Assigned task: Type the entries out again exactly as they read, but leave every picture behind.

=== Section Start ===

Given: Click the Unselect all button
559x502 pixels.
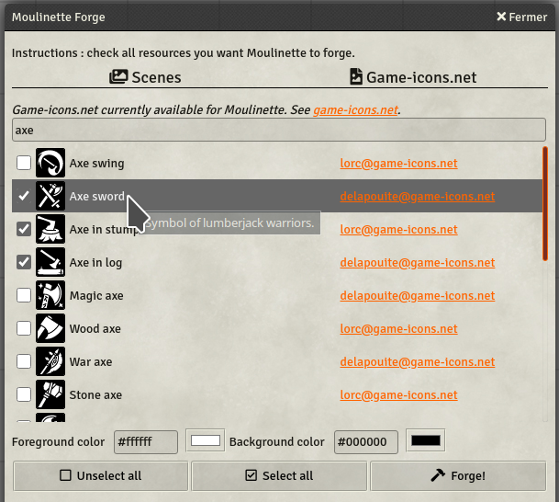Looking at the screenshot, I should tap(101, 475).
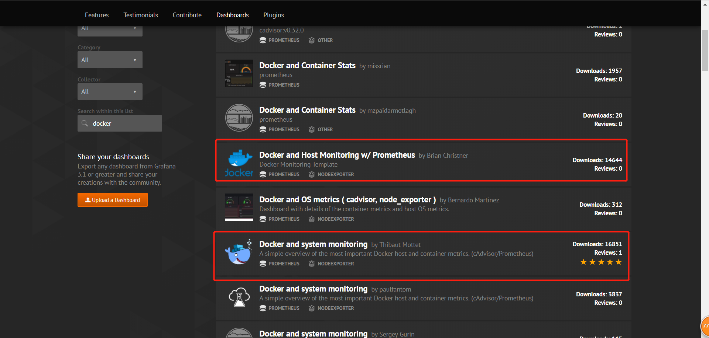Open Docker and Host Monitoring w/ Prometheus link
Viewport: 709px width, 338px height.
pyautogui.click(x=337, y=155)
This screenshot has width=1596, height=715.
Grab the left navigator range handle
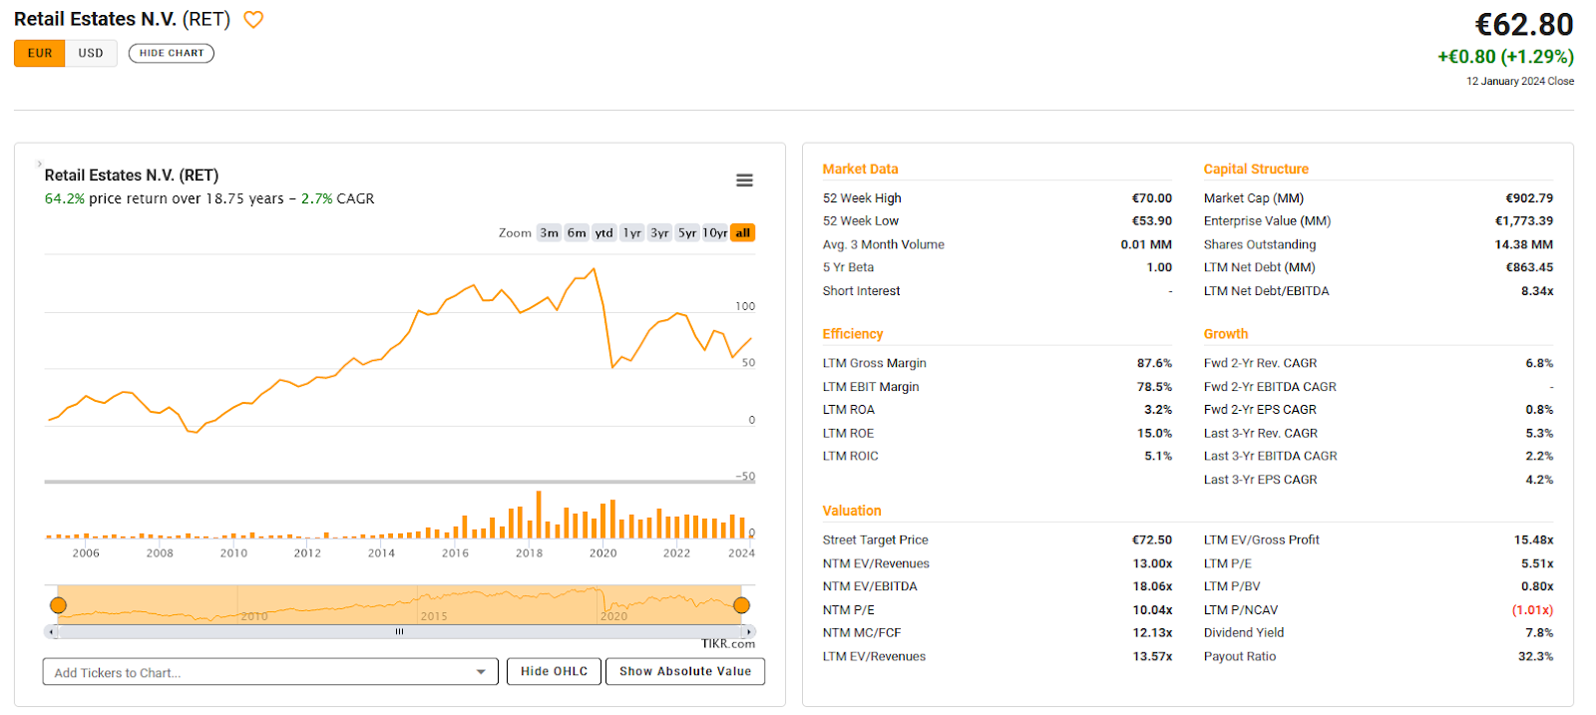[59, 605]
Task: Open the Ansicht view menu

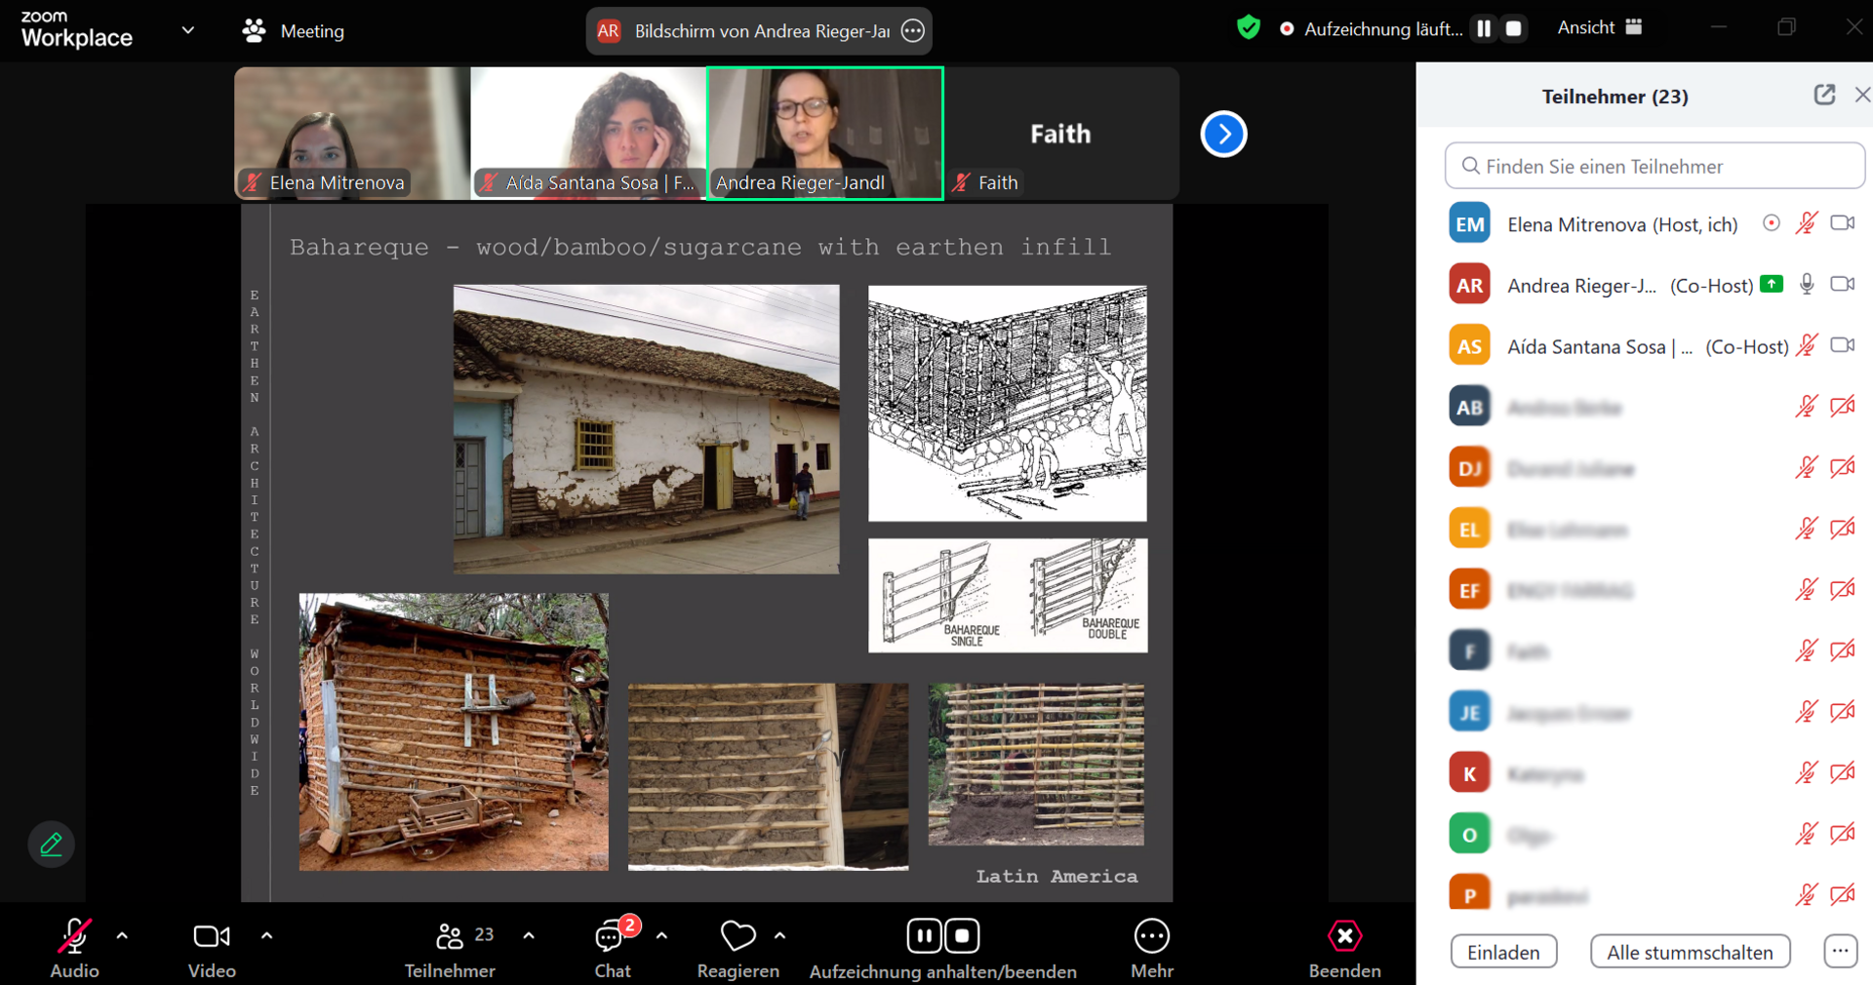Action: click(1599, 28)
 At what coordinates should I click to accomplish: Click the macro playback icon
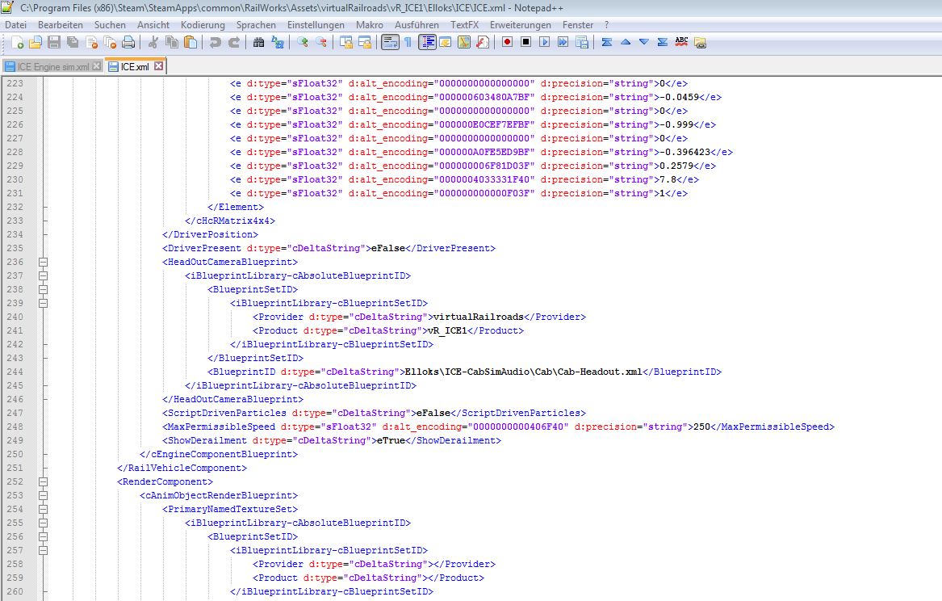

=== Section End ===

Answer section:
Given: Click the Unselect all button
559x502 pixels.
Looking at the screenshot, I should tap(101, 475).
Open Docker and Host Monitoring w/ Prometheus link
Viewport: 709px width, 338px height.
pyautogui.click(x=337, y=155)
This screenshot has width=1596, height=715.
Grab the left navigator range handle
[59, 605]
Task: Open the Ansicht view menu

Action: click(1599, 28)
 At what coordinates should I click to accomplish: Click the macro playback icon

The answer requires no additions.